Source data
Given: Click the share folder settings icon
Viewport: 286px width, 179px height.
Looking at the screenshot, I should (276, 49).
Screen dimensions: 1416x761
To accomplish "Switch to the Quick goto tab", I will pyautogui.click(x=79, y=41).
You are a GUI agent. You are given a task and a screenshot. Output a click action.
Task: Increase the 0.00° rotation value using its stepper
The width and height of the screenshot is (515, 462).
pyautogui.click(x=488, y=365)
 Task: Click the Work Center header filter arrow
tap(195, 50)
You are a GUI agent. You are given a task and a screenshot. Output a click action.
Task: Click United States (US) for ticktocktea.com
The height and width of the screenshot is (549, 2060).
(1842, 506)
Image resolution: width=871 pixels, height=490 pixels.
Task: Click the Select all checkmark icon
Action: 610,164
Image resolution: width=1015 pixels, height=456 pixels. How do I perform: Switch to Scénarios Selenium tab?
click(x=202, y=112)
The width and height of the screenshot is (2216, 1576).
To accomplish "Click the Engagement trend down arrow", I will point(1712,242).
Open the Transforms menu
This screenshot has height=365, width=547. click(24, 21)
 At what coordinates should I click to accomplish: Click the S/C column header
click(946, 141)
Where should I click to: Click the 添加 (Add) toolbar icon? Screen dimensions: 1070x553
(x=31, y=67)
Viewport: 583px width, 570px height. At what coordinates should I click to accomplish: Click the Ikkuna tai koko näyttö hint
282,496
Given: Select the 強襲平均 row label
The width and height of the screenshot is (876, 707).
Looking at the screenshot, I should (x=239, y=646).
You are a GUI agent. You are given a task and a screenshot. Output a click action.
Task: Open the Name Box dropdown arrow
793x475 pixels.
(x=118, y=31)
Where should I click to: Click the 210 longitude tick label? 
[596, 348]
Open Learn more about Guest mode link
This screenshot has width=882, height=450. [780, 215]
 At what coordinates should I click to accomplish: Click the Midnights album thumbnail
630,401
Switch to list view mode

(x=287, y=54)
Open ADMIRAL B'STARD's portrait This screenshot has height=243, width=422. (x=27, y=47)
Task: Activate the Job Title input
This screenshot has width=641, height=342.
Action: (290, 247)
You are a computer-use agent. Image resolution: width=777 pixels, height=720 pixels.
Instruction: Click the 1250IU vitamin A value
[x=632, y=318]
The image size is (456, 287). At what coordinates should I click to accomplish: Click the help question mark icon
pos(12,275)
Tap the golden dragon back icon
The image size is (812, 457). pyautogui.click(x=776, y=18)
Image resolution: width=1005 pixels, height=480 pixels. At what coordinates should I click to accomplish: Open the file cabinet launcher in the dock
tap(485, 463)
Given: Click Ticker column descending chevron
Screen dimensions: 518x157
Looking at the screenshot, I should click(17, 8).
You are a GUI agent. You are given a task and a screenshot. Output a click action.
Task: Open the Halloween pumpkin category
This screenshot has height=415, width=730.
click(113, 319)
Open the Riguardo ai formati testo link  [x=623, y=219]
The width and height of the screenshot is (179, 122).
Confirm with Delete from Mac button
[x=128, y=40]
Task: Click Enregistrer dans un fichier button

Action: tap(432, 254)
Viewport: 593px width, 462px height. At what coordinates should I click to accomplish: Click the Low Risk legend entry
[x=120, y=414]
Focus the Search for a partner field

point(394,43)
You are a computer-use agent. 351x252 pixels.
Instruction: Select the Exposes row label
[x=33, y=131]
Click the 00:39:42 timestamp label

Problem details: Your task is to extract all of the records exactly.

Written reply:
Given: Click the share folder settings icon
Viewport: 286px width, 179px height.
Looking at the screenshot, I should (276, 49).
Screen dimensions: 1416x761
To accomplish "Switch to the Quick goto tab", I will pyautogui.click(x=79, y=41).
You are a GUI agent. You are given a task and a screenshot. Output a click action.
Task: Increase the 0.00° rotation value using its stepper
The width and height of the screenshot is (515, 462).
pyautogui.click(x=488, y=365)
 Task: Click the Work Center header filter arrow
tap(195, 50)
You are a GUI agent. You are given a task and a screenshot. Output a click action.
Task: Click United States (US) for ticktocktea.com
The height and width of the screenshot is (549, 2060).
(1842, 506)
Image resolution: width=871 pixels, height=490 pixels.
Task: Click the Select all checkmark icon
Action: 610,164
Image resolution: width=1015 pixels, height=456 pixels. How do I perform: Switch to Scénarios Selenium tab?
click(x=202, y=112)
The width and height of the screenshot is (2216, 1576).
To accomplish "Click the Engagement trend down arrow", I will point(1712,242).
Open the Transforms menu
This screenshot has height=365, width=547. click(24, 21)
 At what coordinates should I click to accomplish: Click the S/C column header
click(946, 141)
Where should I click to: Click the 添加 (Add) toolbar icon? Screen dimensions: 1070x553
(x=31, y=67)
Viewport: 583px width, 570px height. At what coordinates should I click to accomplish: Click the Ikkuna tai koko näyttö hint
282,496
Given: Select the 強襲平均 row label
The width and height of the screenshot is (876, 707).
Looking at the screenshot, I should (x=239, y=646).
You are a GUI agent. You are given a task and a screenshot. Output a click action.
Task: Open the Name Box dropdown arrow
793x475 pixels.
(x=118, y=31)
Where should I click to: Click the 210 longitude tick label? 
[596, 348]
Open Learn more about Guest mode link
This screenshot has width=882, height=450. [780, 215]
 At what coordinates should I click to accomplish: Click the Midnights album thumbnail
630,401
Switch to list view mode

(x=287, y=54)
Open ADMIRAL B'STARD's portrait This screenshot has height=243, width=422. (x=27, y=47)
Task: Activate the Job Title input
This screenshot has width=641, height=342.
Action: (290, 247)
You are a computer-use agent. Image resolution: width=777 pixels, height=720 pixels.
Instruction: Click the 1250IU vitamin A value
[x=632, y=318]
The image size is (456, 287). At what coordinates should I click to accomplish: Click the help question mark icon
pos(12,275)
Tap the golden dragon back icon
The image size is (812, 457). pyautogui.click(x=776, y=18)
Image resolution: width=1005 pixels, height=480 pixels. At what coordinates should I click to accomplish: Open the file cabinet launcher in the dock
tap(485, 463)
Given: Click Ticker column descending chevron
Screen dimensions: 518x157
Looking at the screenshot, I should click(17, 8).
You are a GUI agent. You are given a task and a screenshot. Output a click action.
Task: Open the Halloween pumpkin category
This screenshot has height=415, width=730.
click(113, 319)
Open the Riguardo ai formati testo link  [x=623, y=219]
The width and height of the screenshot is (179, 122).
Confirm with Delete from Mac button
[x=128, y=40]
Task: Click Enregistrer dans un fichier button

Action: tap(432, 254)
Viewport: 593px width, 462px height. At what coordinates should I click to accomplish: Click the Low Risk legend entry
[x=120, y=414]
Focus the Search for a partner field

point(394,43)
You are a computer-use agent. 351x252 pixels.
Instruction: Select the Exposes row label
[x=33, y=131]
Click the 00:39:42 timestamp label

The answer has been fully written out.